◆ **Stored data**
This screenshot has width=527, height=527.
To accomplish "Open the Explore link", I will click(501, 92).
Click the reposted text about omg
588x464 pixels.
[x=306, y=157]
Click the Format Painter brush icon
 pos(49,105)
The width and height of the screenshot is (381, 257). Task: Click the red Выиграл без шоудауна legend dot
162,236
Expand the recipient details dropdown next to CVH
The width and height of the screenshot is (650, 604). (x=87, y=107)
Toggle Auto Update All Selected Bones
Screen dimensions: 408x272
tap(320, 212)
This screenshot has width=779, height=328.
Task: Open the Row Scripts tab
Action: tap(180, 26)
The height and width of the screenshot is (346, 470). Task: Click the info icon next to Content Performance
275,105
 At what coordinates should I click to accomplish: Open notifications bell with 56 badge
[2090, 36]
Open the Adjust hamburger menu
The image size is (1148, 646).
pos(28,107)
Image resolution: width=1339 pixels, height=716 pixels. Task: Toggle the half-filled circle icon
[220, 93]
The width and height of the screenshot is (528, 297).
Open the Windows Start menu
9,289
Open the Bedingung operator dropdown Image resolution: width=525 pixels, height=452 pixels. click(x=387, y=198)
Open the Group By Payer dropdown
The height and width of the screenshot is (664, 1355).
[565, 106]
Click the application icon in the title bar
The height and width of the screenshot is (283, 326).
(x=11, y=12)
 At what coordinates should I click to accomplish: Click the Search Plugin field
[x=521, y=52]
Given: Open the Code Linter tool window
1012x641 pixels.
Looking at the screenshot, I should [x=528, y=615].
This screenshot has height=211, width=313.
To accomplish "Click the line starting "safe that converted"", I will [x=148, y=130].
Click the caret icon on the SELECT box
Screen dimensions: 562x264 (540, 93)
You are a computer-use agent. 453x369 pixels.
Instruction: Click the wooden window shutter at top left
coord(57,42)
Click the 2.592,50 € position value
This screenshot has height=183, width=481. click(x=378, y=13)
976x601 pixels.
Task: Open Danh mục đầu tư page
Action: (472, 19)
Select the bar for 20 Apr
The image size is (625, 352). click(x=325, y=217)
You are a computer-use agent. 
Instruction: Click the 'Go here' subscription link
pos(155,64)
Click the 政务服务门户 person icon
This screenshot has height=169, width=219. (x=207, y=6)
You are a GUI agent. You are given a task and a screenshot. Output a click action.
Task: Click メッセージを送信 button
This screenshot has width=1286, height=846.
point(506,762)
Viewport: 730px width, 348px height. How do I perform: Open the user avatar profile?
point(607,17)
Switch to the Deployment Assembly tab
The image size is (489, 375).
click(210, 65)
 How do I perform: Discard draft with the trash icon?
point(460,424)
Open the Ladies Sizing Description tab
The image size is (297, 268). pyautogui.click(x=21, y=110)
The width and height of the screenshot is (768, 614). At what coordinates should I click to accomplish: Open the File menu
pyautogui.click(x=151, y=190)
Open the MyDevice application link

◆ **Task instructions**
Give back every row above, copying each line word for word.

◆ **Solution to this exercise**
This screenshot has width=527, height=527.
To accomplish "Open the Explore link", I will click(501, 92).
Click the reposted text about omg
588x464 pixels.
[x=306, y=157]
Click the Format Painter brush icon
 pos(49,105)
The width and height of the screenshot is (381, 257). Task: Click the red Выиграл без шоудауна legend dot
162,236
Expand the recipient details dropdown next to CVH
The width and height of the screenshot is (650, 604). (x=87, y=107)
Toggle Auto Update All Selected Bones
Screen dimensions: 408x272
tap(320, 212)
This screenshot has width=779, height=328.
Task: Open the Row Scripts tab
Action: tap(180, 26)
The height and width of the screenshot is (346, 470). Task: Click the info icon next to Content Performance
275,105
 At what coordinates should I click to accomplish: Open notifications bell with 56 badge
[2090, 36]
Open the Adjust hamburger menu
The image size is (1148, 646).
pos(28,107)
Image resolution: width=1339 pixels, height=716 pixels. Task: Toggle the half-filled circle icon
[220, 93]
The width and height of the screenshot is (528, 297).
Open the Windows Start menu
9,289
Open the Bedingung operator dropdown Image resolution: width=525 pixels, height=452 pixels. click(x=387, y=198)
Open the Group By Payer dropdown
The height and width of the screenshot is (664, 1355).
[565, 106]
Click the application icon in the title bar
The height and width of the screenshot is (283, 326).
(x=11, y=12)
 At what coordinates should I click to accomplish: Click the Search Plugin field
[x=521, y=52]
Given: Open the Code Linter tool window
1012x641 pixels.
Looking at the screenshot, I should [x=528, y=615].
This screenshot has height=211, width=313.
To accomplish "Click the line starting "safe that converted"", I will [x=148, y=130].
Click the caret icon on the SELECT box
Screen dimensions: 562x264 (540, 93)
You are a computer-use agent. 453x369 pixels.
Instruction: Click the wooden window shutter at top left
coord(57,42)
Click the 2.592,50 € position value
This screenshot has height=183, width=481. click(x=378, y=13)
976x601 pixels.
Task: Open Danh mục đầu tư page
Action: (472, 19)
Select the bar for 20 Apr
The image size is (625, 352). click(x=325, y=217)
You are a computer-use agent. 
Instruction: Click the 'Go here' subscription link
pos(155,64)
Click the 政务服务门户 person icon
This screenshot has height=169, width=219. (x=207, y=6)
You are a GUI agent. You are given a task and a screenshot. Output a click action.
Task: Click メッセージを送信 button
This screenshot has width=1286, height=846.
point(506,762)
Viewport: 730px width, 348px height. How do I perform: Open the user avatar profile?
point(607,17)
Switch to the Deployment Assembly tab
The image size is (489, 375).
click(210, 65)
 How do I perform: Discard draft with the trash icon?
point(460,424)
Open the Ladies Sizing Description tab
The image size is (297, 268). pyautogui.click(x=21, y=110)
The width and height of the screenshot is (768, 614). At what coordinates should I click to accomplish: Open the File menu
pyautogui.click(x=151, y=190)
Open the MyDevice application link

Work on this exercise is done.